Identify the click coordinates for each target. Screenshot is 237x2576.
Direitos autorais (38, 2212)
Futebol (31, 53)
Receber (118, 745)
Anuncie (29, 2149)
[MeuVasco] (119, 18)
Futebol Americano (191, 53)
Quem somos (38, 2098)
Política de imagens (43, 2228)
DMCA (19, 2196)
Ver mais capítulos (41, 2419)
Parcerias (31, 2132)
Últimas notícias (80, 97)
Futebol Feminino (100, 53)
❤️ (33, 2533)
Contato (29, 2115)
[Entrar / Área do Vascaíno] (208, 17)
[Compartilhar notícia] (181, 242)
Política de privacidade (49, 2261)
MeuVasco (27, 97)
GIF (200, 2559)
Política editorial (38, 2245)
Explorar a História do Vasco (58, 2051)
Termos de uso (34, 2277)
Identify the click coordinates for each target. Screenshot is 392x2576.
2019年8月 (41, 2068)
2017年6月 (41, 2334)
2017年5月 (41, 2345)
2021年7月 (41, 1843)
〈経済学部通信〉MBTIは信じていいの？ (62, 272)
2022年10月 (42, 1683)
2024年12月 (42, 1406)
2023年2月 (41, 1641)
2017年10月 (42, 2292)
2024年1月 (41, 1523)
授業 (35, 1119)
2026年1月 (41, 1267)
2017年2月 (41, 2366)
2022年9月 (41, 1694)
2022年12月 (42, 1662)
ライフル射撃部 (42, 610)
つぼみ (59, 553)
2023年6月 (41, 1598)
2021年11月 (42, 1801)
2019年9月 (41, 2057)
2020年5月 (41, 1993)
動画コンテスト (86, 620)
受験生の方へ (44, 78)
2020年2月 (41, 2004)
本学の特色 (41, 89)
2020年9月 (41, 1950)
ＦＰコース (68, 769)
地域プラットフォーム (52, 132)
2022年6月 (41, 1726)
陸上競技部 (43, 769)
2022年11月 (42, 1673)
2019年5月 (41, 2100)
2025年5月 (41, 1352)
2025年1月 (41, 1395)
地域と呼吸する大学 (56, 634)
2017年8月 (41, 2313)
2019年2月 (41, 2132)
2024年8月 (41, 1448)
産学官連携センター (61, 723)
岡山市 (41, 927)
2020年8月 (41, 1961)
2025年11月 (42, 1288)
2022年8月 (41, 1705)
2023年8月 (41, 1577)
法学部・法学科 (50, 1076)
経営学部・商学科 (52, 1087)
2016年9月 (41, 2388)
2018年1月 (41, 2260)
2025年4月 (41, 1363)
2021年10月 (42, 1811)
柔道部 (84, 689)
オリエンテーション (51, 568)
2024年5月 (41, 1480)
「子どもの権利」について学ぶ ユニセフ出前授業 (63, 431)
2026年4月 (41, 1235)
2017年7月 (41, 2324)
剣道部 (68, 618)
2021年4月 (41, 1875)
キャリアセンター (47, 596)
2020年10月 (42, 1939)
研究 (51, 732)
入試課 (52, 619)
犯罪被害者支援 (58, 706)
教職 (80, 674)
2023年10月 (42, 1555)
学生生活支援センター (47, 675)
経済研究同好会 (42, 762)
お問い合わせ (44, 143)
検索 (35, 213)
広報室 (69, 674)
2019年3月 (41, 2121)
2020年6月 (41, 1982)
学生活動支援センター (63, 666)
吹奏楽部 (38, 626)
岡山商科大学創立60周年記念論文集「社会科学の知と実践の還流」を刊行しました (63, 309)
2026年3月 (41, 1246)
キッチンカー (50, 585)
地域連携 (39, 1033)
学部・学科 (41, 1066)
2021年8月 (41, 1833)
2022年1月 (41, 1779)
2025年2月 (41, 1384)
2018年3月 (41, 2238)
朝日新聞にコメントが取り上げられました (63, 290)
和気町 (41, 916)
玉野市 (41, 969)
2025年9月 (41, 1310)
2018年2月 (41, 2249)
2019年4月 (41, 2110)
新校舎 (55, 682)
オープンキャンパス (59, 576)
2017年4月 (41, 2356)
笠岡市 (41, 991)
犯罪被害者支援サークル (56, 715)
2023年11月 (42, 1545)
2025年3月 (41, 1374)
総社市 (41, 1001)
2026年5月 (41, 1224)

Directions
Type out each entry above again, exactly.

Reply to the task
Identify the click coordinates for each target. Screenshot is 237x2576.
Direitos autorais (38, 2212)
Futebol (31, 53)
Receber (118, 745)
Anuncie (29, 2149)
[MeuVasco] (119, 18)
Futebol Americano (191, 53)
Quem somos (38, 2098)
Política de imagens (43, 2228)
DMCA (19, 2196)
Ver mais capítulos (41, 2419)
Parcerias (31, 2132)
Últimas notícias (80, 97)
Futebol Feminino (100, 53)
❤️ (33, 2533)
Contato (29, 2115)
[Entrar / Área do Vascaíno] (208, 17)
[Compartilhar notícia] (181, 242)
Política de privacidade (49, 2261)
MeuVasco (27, 97)
GIF (200, 2559)
Política editorial (38, 2245)
Explorar a História do Vasco (58, 2051)
Termos de uso (34, 2277)
Identify the click coordinates for each target. Screenshot is 392x2576.
2019年8月 (41, 2068)
2017年6月 (41, 2334)
2017年5月 (41, 2345)
2021年7月 (41, 1843)
〈経済学部通信〉MBTIは信じていいの？ (62, 272)
2022年10月 (42, 1683)
2024年12月 (42, 1406)
2023年2月 (41, 1641)
2017年10月 (42, 2292)
2024年1月 (41, 1523)
授業 (35, 1119)
2026年1月 (41, 1267)
2017年2月 (41, 2366)
2022年9月 (41, 1694)
2022年12月 (42, 1662)
ライフル射撃部 (42, 610)
つぼみ (59, 553)
2023年6月 (41, 1598)
2021年11月 (42, 1801)
2019年9月 (41, 2057)
2020年5月 (41, 1993)
動画コンテスト (86, 620)
受験生の方へ (44, 78)
2020年2月 (41, 2004)
本学の特色 (41, 89)
2020年9月 (41, 1950)
ＦＰコース (68, 769)
地域プラットフォーム (52, 132)
2022年6月 (41, 1726)
陸上競技部 (43, 769)
2022年11月 (42, 1673)
2019年5月 (41, 2100)
2025年5月 (41, 1352)
2025年1月 (41, 1395)
地域と呼吸する大学 (56, 634)
2017年8月 (41, 2313)
2019年2月 (41, 2132)
2024年8月 (41, 1448)
産学官連携センター (61, 723)
岡山市 (41, 927)
2020年8月 (41, 1961)
2025年11月 (42, 1288)
2022年8月 (41, 1705)
2023年8月 (41, 1577)
法学部・法学科 (50, 1076)
経営学部・商学科 (52, 1087)
2016年9月 (41, 2388)
2018年1月 (41, 2260)
2025年4月 (41, 1363)
2021年10月 (42, 1811)
柔道部 (84, 689)
オリエンテーション (51, 568)
2024年5月 (41, 1480)
「子どもの権利」について学ぶ ユニセフ出前授業 (63, 431)
2026年4月 (41, 1235)
2017年7月 (41, 2324)
剣道部 (68, 618)
2021年4月 (41, 1875)
キャリアセンター (47, 596)
2020年10月 (42, 1939)
研究 (51, 732)
入試課 (52, 619)
犯罪被害者支援 (58, 706)
教職 (80, 674)
2023年10月 (42, 1555)
学生生活支援センター (47, 675)
経済研究同好会 (42, 762)
お問い合わせ (44, 143)
検索 (35, 213)
広報室 (69, 674)
2019年3月 (41, 2121)
2020年6月 (41, 1982)
学生活動支援センター (63, 666)
吹奏楽部 (38, 626)
岡山商科大学創立60周年記念論文集「社会科学の知と実践の還流」を刊行しました (63, 309)
2026年3月 (41, 1246)
キッチンカー (50, 585)
地域連携 (39, 1033)
学部・学科 (41, 1066)
2021年8月 (41, 1833)
2022年1月 (41, 1779)
2025年2月 (41, 1384)
2018年3月 (41, 2238)
朝日新聞にコメントが取り上げられました (63, 290)
和気町 (41, 916)
玉野市 (41, 969)
2025年9月 (41, 1310)
2018年2月 (41, 2249)
2019年4月 (41, 2110)
新校舎 (55, 682)
オープンキャンパス (59, 576)
2017年4月 (41, 2356)
笠岡市 (41, 991)
犯罪被害者支援サークル (56, 715)
2023年11月 (42, 1545)
2025年3月 (41, 1374)
総社市 (41, 1001)
2026年5月 (41, 1224)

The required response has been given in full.